(Collected data entries)
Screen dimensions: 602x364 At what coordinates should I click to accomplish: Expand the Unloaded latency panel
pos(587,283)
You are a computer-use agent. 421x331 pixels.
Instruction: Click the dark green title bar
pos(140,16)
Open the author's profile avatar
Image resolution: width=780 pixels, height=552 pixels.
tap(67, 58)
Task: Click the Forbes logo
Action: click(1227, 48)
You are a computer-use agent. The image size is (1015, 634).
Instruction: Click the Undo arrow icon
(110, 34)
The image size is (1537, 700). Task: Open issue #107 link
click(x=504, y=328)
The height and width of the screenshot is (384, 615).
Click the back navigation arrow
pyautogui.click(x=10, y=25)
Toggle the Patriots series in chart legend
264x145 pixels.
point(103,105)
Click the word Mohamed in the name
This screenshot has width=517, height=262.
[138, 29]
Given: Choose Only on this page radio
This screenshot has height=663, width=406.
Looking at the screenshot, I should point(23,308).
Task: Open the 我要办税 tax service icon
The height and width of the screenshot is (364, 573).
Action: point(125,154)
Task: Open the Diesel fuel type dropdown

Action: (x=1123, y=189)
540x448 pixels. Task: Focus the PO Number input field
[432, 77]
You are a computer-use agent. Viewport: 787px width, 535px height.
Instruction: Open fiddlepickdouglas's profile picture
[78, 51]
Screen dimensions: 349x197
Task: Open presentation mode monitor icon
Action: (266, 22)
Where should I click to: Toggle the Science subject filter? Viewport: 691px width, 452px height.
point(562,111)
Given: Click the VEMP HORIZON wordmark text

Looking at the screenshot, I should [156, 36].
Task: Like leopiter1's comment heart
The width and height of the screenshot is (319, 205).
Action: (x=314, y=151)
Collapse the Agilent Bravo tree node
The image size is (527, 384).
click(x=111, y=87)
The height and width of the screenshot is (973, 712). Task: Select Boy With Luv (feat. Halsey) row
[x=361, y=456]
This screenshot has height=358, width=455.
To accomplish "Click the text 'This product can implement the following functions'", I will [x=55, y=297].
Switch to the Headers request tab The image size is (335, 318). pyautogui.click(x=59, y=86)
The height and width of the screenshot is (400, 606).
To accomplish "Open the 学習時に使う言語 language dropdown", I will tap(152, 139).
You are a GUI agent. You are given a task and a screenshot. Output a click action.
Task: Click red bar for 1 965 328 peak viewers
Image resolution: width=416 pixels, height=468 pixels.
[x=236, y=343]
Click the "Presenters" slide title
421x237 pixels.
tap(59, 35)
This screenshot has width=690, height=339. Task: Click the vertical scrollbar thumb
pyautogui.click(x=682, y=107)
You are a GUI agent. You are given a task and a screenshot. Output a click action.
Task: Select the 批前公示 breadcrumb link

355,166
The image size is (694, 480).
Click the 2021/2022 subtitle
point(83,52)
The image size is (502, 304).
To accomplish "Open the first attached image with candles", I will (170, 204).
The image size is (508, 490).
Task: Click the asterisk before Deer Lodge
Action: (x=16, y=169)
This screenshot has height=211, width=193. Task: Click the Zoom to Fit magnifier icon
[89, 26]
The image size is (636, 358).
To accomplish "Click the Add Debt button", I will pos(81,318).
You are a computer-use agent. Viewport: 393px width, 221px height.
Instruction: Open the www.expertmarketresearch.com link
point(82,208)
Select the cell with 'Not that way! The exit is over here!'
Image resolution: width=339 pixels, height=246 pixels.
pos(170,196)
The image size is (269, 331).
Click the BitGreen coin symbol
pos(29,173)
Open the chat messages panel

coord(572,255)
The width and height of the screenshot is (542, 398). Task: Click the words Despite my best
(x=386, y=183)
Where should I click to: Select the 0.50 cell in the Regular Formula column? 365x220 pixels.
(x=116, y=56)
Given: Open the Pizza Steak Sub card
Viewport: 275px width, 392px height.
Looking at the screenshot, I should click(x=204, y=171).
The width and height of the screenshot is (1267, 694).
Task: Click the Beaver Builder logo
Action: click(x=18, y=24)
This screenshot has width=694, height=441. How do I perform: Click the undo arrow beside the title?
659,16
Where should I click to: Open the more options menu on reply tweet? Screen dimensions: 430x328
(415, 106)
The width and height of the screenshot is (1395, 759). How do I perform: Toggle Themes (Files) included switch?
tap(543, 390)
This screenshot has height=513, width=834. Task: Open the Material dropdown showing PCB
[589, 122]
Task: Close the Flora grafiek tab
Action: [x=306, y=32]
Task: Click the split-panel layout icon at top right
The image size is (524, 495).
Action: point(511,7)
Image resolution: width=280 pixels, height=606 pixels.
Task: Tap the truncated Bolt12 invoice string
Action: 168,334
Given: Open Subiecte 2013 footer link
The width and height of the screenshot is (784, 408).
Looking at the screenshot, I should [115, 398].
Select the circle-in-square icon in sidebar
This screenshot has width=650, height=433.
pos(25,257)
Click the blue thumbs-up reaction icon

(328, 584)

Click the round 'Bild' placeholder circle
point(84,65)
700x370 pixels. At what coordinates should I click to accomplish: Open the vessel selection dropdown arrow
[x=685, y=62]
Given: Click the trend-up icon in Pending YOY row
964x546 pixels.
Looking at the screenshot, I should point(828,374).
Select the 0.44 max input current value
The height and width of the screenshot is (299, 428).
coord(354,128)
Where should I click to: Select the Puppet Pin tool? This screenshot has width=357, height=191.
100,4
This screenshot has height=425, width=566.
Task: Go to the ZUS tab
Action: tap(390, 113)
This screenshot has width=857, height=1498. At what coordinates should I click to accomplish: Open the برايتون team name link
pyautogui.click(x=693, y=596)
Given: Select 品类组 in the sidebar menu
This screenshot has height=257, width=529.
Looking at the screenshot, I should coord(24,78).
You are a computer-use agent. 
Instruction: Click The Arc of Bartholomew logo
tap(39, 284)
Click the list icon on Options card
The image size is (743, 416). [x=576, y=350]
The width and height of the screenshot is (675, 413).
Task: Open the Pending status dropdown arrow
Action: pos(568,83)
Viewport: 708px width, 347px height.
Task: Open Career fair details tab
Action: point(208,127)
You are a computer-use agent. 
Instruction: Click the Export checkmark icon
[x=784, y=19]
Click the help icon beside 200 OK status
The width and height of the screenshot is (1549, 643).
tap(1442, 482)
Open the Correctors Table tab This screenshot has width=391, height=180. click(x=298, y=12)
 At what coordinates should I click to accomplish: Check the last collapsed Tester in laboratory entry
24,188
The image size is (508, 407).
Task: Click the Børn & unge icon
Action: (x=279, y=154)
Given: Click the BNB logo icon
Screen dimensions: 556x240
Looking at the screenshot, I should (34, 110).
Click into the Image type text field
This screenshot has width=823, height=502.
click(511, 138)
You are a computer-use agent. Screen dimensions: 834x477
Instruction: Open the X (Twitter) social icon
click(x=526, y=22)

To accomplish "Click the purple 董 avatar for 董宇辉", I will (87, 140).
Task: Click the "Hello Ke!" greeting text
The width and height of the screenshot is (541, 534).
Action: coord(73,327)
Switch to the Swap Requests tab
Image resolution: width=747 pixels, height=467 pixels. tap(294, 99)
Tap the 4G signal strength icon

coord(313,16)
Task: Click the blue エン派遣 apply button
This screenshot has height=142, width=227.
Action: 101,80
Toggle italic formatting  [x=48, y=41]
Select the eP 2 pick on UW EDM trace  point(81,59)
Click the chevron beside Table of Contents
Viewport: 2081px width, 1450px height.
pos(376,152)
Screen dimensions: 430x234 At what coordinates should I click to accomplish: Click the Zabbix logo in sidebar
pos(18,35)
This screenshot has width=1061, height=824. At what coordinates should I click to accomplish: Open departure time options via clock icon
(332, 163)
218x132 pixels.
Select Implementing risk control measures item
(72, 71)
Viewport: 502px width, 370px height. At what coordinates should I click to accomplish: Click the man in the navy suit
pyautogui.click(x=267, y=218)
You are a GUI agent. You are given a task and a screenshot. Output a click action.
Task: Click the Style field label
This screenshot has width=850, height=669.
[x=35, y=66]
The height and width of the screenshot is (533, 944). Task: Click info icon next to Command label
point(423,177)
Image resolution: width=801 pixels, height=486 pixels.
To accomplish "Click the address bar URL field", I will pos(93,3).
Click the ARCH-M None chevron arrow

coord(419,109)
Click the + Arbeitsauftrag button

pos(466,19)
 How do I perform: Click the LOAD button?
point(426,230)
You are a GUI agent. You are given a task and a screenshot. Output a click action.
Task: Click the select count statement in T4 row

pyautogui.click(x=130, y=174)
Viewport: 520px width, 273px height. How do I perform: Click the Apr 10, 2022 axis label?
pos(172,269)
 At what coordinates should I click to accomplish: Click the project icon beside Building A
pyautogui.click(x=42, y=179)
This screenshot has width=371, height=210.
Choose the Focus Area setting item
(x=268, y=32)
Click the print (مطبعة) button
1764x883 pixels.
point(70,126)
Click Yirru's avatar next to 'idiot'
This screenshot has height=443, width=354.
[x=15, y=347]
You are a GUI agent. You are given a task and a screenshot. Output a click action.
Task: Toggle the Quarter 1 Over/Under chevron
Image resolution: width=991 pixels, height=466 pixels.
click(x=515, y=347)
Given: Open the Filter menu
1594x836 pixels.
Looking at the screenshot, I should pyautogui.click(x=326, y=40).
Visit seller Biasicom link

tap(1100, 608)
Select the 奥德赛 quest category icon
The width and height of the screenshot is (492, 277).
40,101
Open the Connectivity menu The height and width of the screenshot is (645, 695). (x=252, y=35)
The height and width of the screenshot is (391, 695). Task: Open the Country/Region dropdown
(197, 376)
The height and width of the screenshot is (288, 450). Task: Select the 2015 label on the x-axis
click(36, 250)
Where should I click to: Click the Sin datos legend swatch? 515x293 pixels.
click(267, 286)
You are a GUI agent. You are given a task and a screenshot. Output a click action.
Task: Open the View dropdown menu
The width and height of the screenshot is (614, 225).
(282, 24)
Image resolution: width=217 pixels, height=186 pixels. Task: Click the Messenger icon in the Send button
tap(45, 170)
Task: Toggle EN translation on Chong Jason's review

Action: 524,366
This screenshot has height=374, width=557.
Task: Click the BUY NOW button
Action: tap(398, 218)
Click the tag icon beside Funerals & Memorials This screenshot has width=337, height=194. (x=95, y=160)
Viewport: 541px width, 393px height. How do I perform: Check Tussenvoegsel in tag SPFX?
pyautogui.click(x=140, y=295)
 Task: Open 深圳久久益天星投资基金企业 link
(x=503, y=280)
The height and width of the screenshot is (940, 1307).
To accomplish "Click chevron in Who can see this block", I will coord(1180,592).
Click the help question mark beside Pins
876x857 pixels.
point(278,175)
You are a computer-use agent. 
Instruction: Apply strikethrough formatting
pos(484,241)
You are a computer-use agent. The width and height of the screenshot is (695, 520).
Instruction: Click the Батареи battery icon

-- HOW TO COMPLETE THIS TASK --
Check each line above for the word "computer". Then state how many lines contain it, and nothing more.

-- REPLY TO THE TASK --
9